Activité a >>
D'après le texte de l'exercice, combien de recommandations le plan BEPS comporte-t-il ?

Texte de l'exercice >>

================

Monsieur le commissaire, vous venez de nous annoncer qu'une réunion décisionnaire des ministres aura lieu la semaine prochaine sur la TTF. Avec mon collègue du Bundestag Carsten Schneider, nous avons demandé aux ministres des finances français et allemand de prendre une position officielle sur cette question. Combien de pays font-ils encore partie du groupe de coopération renforcée ? Quelles recommandations ce groupe formulera-t-il, en vue de la réunion des ministres la semaine prochaine, en matière de taxation des produits dérivés et des produits souverains ? La France semble s'opposer à la taxation des produits dérivés et l'Allemagne à celle des produits souverains. Un accord a-t-il été trouvé entre ces deux pays ? Le groupe de coopération renforcée recommande-t-il d'intégrer ces deux produits dans l'assiette de la TTF ?

Nous examinons actuellement le projet de loi dit « Sapin 2 », dont beaucoup de dispositions concernent votre portefeuille. Le plan BEPS comporte quinze recommandations ; selon mes dernières informations, transmises par l'OCDE, la Commission européenne ne prévoyait d'intégrer que trois ou quatre de ces recommandations dans ses directives. L'OCDE dit-elle vrai ou se montre-t-elle trop prudente ? Qu'en est-il exactement ?

================

Données recueillies
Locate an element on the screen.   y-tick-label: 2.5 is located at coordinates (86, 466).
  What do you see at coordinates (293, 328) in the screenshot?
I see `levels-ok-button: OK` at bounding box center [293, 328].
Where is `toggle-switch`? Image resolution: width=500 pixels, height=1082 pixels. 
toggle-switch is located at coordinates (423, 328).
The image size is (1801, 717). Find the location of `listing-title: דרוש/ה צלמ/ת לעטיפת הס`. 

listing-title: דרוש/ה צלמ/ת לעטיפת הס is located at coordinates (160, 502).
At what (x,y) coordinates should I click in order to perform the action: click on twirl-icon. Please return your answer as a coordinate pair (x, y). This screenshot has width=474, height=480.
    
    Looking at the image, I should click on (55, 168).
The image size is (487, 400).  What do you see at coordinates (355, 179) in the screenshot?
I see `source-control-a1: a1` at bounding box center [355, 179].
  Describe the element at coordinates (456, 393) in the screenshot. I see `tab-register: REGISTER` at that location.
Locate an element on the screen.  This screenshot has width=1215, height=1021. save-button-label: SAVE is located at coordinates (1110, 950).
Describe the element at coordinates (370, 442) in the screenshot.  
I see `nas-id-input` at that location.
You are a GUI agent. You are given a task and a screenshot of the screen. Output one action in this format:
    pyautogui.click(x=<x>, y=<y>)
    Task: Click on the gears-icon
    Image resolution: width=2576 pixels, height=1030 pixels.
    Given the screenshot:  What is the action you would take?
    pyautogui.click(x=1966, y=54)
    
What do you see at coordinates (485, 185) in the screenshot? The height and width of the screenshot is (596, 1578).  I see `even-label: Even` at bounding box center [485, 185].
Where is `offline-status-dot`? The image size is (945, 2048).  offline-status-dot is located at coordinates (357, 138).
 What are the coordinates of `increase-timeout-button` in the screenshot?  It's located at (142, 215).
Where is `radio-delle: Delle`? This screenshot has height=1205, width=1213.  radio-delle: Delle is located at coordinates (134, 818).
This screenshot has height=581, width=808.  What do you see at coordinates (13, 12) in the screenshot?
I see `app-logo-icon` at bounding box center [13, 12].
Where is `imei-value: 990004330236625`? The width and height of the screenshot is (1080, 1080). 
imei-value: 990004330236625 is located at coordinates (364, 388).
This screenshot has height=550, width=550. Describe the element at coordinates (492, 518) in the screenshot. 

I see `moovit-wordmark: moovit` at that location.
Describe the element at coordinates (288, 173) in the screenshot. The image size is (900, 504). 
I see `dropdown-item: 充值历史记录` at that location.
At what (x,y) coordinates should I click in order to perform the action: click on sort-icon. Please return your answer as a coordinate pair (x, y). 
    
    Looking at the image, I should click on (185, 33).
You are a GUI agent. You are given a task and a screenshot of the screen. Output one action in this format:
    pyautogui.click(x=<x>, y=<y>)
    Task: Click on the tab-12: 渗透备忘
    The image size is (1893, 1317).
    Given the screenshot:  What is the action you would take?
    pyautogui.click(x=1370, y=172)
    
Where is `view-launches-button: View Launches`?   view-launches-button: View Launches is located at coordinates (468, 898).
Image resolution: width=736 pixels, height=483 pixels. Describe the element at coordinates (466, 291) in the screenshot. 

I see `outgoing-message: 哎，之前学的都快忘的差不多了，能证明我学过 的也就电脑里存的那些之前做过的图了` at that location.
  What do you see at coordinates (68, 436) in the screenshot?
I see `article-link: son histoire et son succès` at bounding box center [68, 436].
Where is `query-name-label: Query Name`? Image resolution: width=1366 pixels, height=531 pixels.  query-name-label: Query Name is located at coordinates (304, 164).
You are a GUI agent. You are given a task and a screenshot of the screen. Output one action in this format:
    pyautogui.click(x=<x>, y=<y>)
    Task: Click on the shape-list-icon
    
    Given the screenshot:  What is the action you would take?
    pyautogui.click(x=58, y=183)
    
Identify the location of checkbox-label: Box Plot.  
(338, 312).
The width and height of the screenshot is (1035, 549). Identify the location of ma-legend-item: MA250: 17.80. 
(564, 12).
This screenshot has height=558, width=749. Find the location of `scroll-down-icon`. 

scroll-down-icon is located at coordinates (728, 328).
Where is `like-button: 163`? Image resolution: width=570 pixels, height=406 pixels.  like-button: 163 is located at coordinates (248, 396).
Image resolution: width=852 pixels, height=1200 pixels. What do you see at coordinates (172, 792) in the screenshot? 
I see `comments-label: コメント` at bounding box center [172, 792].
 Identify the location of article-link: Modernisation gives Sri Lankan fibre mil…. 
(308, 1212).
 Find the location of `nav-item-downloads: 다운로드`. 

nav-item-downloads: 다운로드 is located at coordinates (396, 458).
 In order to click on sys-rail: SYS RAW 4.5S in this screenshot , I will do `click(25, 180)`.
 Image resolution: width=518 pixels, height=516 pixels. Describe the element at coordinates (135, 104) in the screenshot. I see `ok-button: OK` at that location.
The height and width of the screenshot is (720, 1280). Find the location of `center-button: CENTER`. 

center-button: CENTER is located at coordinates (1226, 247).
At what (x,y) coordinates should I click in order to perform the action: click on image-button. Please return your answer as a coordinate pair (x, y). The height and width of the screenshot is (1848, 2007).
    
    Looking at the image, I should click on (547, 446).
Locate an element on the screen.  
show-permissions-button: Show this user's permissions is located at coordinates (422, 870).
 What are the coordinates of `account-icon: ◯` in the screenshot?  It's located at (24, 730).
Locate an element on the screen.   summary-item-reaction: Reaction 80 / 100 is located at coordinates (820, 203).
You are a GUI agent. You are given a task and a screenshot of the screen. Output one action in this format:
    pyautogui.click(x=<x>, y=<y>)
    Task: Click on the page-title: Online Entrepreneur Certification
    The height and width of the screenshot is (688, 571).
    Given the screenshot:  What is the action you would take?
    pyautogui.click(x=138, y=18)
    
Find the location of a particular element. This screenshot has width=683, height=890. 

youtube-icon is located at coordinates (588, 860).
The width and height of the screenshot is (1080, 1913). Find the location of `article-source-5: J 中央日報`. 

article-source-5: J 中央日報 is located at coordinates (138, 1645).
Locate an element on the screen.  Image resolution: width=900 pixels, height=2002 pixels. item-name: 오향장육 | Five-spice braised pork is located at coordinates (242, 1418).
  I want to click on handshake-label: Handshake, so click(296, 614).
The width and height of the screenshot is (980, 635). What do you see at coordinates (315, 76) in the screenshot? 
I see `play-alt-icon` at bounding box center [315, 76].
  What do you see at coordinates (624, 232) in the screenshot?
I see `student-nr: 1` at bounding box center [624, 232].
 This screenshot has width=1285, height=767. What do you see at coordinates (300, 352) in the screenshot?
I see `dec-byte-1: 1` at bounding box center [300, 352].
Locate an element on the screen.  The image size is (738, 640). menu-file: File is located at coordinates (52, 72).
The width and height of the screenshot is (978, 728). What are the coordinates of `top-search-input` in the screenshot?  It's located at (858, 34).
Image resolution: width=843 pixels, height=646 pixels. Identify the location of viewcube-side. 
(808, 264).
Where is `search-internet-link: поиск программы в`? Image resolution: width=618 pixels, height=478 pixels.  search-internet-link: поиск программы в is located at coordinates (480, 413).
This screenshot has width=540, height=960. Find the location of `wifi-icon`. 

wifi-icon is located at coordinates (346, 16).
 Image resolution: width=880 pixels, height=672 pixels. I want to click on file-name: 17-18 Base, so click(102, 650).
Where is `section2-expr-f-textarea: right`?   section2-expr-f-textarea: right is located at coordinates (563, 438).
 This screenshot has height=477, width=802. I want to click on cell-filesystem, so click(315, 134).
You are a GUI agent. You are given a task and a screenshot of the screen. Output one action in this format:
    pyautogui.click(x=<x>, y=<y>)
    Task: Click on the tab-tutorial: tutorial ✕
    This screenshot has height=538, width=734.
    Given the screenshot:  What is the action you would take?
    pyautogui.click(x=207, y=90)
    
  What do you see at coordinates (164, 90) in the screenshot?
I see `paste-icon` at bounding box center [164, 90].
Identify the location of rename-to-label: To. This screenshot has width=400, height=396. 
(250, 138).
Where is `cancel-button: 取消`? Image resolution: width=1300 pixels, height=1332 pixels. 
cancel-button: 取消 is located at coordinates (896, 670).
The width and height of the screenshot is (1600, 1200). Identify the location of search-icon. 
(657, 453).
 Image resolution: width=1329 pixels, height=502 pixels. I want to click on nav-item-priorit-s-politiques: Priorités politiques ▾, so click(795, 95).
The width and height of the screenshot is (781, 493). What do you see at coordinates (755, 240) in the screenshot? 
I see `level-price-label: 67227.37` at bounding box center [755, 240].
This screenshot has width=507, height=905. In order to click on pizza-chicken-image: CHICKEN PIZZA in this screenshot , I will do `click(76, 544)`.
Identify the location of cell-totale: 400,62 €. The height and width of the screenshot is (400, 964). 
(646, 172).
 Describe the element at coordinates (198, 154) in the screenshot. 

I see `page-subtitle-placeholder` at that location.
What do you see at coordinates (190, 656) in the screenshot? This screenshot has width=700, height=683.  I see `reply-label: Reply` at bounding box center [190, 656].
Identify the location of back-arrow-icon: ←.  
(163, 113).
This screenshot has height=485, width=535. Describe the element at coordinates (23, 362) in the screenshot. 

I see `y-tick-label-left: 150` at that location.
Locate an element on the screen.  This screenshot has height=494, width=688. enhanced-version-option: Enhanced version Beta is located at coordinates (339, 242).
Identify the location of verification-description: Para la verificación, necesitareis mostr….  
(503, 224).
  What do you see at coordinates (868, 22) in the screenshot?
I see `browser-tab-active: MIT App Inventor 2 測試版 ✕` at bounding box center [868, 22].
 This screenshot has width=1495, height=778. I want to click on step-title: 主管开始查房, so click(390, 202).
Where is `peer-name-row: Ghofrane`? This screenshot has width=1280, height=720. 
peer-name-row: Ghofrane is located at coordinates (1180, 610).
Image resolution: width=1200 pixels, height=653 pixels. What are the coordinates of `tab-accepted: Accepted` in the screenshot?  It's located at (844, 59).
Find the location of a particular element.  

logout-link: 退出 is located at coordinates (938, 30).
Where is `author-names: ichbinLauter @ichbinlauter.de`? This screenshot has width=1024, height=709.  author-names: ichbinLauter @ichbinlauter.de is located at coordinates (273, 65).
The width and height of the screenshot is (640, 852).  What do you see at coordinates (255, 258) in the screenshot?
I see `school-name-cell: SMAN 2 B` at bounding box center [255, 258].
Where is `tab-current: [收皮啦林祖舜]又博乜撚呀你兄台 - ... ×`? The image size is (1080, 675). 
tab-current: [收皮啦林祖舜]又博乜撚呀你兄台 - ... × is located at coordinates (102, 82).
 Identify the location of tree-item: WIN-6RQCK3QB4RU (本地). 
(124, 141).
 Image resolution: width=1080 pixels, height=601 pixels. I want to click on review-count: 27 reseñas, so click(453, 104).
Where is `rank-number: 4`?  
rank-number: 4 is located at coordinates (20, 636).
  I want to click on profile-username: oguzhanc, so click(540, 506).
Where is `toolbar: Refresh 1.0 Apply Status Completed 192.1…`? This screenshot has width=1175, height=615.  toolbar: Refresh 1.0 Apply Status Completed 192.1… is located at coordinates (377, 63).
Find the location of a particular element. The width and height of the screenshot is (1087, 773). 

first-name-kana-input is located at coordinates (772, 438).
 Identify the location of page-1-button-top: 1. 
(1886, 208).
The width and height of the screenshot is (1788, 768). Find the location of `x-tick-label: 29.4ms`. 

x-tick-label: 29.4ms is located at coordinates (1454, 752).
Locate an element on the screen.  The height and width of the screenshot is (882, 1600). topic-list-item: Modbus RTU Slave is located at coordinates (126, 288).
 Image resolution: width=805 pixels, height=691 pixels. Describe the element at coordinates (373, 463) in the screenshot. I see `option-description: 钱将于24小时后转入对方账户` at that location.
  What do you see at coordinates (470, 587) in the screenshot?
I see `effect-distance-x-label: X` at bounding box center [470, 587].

================

Activité b >>
Recopiez, dans la liste, le passage qui va de la ligne contenant « coordinates (820, 203). » jusqu'à la ligne contenant « article-source-5: J 中央日報 is », ces deux lignes comprises.

Résultat a >>
Le plan BEPS comporte quinze recommandations.

Résultat b >>
Locate an element on the screen.   summary-item-reaction: Reaction 80 / 100 is located at coordinates (820, 203).
You are a GUI agent. You are given a task and a screenshot of the screen. Output one action in this format:
    pyautogui.click(x=<x>, y=<y>)
    Task: Click on the page-title: Online Entrepreneur Certification
    The height and width of the screenshot is (688, 571).
    Given the screenshot:  What is the action you would take?
    pyautogui.click(x=138, y=18)
    
Find the location of a particular element. This screenshot has width=683, height=890. 

youtube-icon is located at coordinates (588, 860).
The width and height of the screenshot is (1080, 1913). Find the location of `article-source-5: J 中央日報`. 

article-source-5: J 中央日報 is located at coordinates (138, 1645).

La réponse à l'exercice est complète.